From: Johannes Baagoe on
Johannes Baagoe :

> No: "Où qu'il réside".charCodeAt(1) == 65533

Oops, sorry - that was with Rhino in a UTF-8 console. V8 says 249, which
makes more sense.

--
Johannes
From: Johannes Baagoe on
nick :

> Hmm... so I wonder how this passes the "Où qu'il réside" test?

I think I figured it out, after all.

> Were all of those char codes <= 256?

Yes. Any character in the Latin-1 Supplement is represented by a number
between 0x0080 and 0x00FF in UTF-16, which is what javascript uses.

So, for French (except "œ" and "Œ"), Spanish, German, Portuguese, Danish
and a few others, you should be all right. But it won't work with Greek,
Russian or Chinese, and certainly not with Egyptian hieroglyphs which
require *two* 16-bit char codes.

--
Johannes
From: Thomas 'PointedEars' Lahn on
Johannes Baagoe wrote:

> nick :
>> Were all of those char codes <= 256?
>
> Yes. Any character in the Latin-1 Supplement is represented by a number
> between 0x0080 and 0x00FF in UTF-16,

No, in Unicode.

> which is what javascript uses.

| A conforming [ECMAScript] implementation [...] shall interpret characters
| in conformance with the Unicode Standard, Version 3.0 or later and
| ISO/IEC 10646-1 with either UCS-2 or UTF-16 as the adopted encoding form,
| implementation level 3. If the adopted ISO/IEC 10646-1 subset is not
| otherwise specified, it is presumed to be the BMP subset, collection 300.
| If the adopted encoding form is not otherwise specified, it presumed to be
| the UTF-16 encoding form.

Learn the difference between character set and encoding.
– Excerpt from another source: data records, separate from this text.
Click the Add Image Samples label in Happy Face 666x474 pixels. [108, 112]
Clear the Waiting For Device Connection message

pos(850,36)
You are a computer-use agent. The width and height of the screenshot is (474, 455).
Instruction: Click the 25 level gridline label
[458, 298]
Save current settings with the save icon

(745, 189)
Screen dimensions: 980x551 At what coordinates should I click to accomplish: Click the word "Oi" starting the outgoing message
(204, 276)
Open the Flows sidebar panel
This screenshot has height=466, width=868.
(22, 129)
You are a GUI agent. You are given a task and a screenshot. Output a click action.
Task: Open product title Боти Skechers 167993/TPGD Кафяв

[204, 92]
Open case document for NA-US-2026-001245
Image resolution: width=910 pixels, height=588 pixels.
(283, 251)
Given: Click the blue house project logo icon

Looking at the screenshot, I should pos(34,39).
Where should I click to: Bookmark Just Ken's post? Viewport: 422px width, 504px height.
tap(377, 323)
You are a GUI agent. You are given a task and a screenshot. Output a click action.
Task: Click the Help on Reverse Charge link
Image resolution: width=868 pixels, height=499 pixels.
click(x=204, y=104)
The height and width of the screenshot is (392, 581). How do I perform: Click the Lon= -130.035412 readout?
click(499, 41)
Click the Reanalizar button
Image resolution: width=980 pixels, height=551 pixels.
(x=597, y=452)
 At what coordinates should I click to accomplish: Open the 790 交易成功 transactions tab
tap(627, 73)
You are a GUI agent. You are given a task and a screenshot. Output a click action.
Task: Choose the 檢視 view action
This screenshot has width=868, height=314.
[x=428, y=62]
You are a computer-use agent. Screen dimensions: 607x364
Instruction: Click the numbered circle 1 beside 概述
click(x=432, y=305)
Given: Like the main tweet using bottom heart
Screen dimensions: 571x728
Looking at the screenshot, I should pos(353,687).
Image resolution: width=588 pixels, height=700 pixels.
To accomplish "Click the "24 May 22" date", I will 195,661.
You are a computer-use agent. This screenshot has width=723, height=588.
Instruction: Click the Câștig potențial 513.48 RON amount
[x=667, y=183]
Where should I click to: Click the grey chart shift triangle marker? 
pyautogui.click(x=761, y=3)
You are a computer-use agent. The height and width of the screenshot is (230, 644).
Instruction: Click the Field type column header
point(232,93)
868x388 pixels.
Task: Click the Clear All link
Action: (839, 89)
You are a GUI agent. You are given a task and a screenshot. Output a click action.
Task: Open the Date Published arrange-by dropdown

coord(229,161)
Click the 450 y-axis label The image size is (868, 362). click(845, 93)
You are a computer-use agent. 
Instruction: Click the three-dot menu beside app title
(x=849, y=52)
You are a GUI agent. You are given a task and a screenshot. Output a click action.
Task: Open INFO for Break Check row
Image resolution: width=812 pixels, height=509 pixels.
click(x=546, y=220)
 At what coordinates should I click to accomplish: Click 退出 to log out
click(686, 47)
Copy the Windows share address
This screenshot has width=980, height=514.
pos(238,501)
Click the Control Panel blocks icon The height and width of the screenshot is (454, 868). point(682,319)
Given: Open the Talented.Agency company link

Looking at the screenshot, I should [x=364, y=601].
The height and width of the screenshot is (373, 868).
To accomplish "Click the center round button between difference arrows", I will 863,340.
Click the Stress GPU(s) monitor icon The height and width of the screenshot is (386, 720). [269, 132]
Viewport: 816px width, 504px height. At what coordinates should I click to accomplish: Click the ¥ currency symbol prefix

> So, for French (except "œ" and "Œ"), Spanish, German, Portuguese, Danish
> and a few others, you should be all right. But it won't work with Greek,
> Russian or Chinese, and certainly not with Egyptian hieroglyphs which
> require *two* 16-bit char codes.

Modern Greek, Cyrillic as used in Russian requires, and Han characters as
they are used e.g. in Standard Mandarin usually require one _UTF-16 code
unit_, but characters from CJK Extensions-B and -C, and Compatibility
Ideographs Supplement require two of them.

Egyptian hieroglyphs require two _UTF-16 code units_. This is however
unrelated to the fact that their code points require at least two 16-bit
words to be represented in binary. It is a misconception to think of UTF-8,
UTF-16 or UTF-32 as encodings that combine char(acter) codes to represent
another character.

Learn the difference between characters and code units.

<http://unicode.org/faq/>


PointedEars
--
var bugRiddenCrashPronePieceOfJunk = (
navigator.userAgent.indexOf('MSIE 5') != -1
&& navigator.userAgent.indexOf('Mac') != -1
) // Plone, register_function.js:16
From: Andrea Giammarchi on
On May 23, 8:34 pm, David Mark <dmark.cins...(a)gmail.com> wrote:
>
> Packer is a complete waste of time.
>

you never waste an opportunity to be arrogant, don't ya?

Dean' packer has been revolutionary by its time and it is still widely
adopted, improved, maintained, regardless what *you* think.

A bit more respect for those devs that have been always there teaching
and explaining us with valid software and/or experiments would be
probably more appropriate for this group, isn't it?

Br,
Andrea Giammarchi
From: Andrea Giammarchi on
.... and btw, for the record, this press.js is a nice experiment as
well. The "decompressor" uses lot of unnecessary spaces and notation
but even if improved other guys already explained the side effect.

The fact hosts do not allow gzip means nothing to me, you can gzip and
deflate on build time then serve already gzipped/deflated files using
proper headers so the host won't be anything different from serving
just a file, and it won't be overloaded because of runtime
compression.

If you want an example, here one of my projects that does exactly what
I have described:
http://code.google.com/p/php-client-booster/

Best Regards,
Andrea Giammarchi